I felt myself getting red. I think one or two of the girls must have had perception enough to feel a little sorry for me, for one of them – I fancy it was Miss Lardner – said in a good-natured patronising way,
"You haven't told us your name yet, after all."
"It's Geraldine," I said. "That's my first name, and I'm always called it."
"Geraldine what?" said the red-haired girl.
"Geraldine Theresa Le Marchant – that's all my names."
"My goodness," said Miss Mellor, "how grand we are! Great Mexington's growing quite aristocratic. I didn't know monkeys had such fine names."
Some of the girls laughed, some, I think, thought her as silly as she was.
"Where do you come from?" was the next question.
"Come from?" I repeated. "I don't know."
At this they all did laugh, and I suppose it was only natural. Suddenly Harriet Smith made a sort of dash at me.
"Oh, I say," she exclaimed. "I know. She's going to sleep in our room. I saw them putting sheets on the bed in the corner, but Jane wouldn't tell me who they were for. Emma," she called out loudly to a girl of fourteen or fifteen, "Emma, I say, she's going to sleep in our room I'm sure."
Emma Smith was taller and thinner and paler than her sister, but still they were rather like. Perhaps it was for that very reason that they got on so badly – they might have been better friends if they had been more unlike. As it was, they quarrelled constantly, and I must say it was generally Harriet's fault. She was very spoilt, but she had something hearty and merry about her, and so had Emma. They were the daughters of a rich Great Mexington manufacturer, and they had no mother.
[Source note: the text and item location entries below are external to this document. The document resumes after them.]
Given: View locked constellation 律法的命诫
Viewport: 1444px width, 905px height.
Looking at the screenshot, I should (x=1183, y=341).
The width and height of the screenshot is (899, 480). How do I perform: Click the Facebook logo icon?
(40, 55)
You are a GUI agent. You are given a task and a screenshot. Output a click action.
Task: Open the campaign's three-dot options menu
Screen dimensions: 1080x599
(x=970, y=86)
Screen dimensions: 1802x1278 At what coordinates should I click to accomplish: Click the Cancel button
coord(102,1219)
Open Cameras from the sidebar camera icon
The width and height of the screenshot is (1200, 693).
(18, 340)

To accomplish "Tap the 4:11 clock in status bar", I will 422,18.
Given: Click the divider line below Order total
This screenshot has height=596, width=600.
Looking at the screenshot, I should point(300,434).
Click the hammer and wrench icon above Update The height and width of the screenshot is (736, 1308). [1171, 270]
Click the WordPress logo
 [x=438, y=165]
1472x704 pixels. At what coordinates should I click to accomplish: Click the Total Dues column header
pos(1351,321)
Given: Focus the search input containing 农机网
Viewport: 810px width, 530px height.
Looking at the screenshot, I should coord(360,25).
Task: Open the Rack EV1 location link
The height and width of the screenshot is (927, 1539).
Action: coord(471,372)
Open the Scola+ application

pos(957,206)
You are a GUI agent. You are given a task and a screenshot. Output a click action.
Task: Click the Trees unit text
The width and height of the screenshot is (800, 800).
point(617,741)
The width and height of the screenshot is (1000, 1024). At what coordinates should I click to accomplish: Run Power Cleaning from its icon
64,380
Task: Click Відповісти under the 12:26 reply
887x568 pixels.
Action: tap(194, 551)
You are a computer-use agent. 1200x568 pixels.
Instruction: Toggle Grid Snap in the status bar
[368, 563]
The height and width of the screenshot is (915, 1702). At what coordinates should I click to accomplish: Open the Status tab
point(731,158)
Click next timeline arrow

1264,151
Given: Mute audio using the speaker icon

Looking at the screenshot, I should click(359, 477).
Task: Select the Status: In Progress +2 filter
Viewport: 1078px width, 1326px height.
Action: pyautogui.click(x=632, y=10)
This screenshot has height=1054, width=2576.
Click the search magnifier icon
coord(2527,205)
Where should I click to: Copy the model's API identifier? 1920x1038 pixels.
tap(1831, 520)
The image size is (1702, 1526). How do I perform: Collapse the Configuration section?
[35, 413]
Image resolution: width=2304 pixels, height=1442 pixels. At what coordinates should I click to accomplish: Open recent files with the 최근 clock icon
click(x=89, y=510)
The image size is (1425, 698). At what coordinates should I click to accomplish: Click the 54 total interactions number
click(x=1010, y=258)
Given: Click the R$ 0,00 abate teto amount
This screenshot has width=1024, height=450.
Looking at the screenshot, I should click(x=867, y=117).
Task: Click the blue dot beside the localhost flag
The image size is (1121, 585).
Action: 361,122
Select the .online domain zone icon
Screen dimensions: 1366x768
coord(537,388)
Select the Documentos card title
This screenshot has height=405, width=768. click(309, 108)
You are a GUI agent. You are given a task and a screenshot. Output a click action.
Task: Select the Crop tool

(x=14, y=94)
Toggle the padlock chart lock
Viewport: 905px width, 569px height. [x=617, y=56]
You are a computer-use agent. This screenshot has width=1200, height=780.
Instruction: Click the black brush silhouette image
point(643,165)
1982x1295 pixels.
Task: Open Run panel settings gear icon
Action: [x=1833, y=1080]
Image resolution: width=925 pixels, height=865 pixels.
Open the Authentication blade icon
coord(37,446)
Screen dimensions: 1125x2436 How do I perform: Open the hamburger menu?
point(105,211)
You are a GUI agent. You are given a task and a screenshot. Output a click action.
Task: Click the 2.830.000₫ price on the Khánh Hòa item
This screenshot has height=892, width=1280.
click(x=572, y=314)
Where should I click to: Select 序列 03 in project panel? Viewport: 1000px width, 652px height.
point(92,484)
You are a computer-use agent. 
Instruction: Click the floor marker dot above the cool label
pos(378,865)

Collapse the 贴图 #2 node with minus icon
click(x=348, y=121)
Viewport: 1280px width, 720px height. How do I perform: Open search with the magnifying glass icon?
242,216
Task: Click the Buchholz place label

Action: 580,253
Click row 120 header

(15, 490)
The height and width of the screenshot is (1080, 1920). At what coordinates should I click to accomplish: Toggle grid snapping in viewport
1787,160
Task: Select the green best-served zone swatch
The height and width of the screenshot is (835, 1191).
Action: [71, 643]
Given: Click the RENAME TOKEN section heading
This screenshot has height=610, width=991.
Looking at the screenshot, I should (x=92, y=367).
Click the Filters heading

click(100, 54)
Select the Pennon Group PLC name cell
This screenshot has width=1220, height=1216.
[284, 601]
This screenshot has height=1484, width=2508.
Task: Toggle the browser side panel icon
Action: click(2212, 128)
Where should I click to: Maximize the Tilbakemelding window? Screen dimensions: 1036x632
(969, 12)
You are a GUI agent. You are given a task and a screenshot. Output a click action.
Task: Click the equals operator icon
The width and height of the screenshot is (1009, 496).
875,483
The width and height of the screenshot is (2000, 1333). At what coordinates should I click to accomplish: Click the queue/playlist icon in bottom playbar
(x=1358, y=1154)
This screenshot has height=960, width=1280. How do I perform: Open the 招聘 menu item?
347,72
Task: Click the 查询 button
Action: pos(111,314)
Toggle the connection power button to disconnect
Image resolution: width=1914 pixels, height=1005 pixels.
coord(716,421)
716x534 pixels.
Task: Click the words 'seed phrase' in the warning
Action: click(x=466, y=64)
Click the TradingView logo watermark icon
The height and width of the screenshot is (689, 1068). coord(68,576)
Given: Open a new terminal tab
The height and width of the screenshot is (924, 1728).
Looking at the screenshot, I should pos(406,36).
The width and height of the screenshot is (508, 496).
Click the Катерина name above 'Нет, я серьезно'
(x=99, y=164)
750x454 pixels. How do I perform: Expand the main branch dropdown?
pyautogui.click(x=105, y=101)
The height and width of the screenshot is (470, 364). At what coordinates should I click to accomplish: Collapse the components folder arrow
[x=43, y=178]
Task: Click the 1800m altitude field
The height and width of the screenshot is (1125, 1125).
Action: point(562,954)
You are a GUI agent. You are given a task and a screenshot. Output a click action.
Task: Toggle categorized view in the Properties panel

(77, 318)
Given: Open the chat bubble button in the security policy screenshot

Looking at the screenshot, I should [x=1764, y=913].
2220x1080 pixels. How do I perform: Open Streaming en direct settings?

They were favourites in the school, partly I suspect because they had lots of pocket money, and used to invite their companions to parties in the holidays. But they were not mean or insincere, though rough and noisy – more like boys than girls.
Emma came bouncing forward.
"I say," she began to me, "if it's true you're to sleep in our room I hope you understand you must do what I tell you. I'm the eldest. You're not to back up Harriet to disobey me."
"No," I said. "I don't want to do anything like that."
"Well, then," said Harriet, "you'll be Emma's friend, not mine."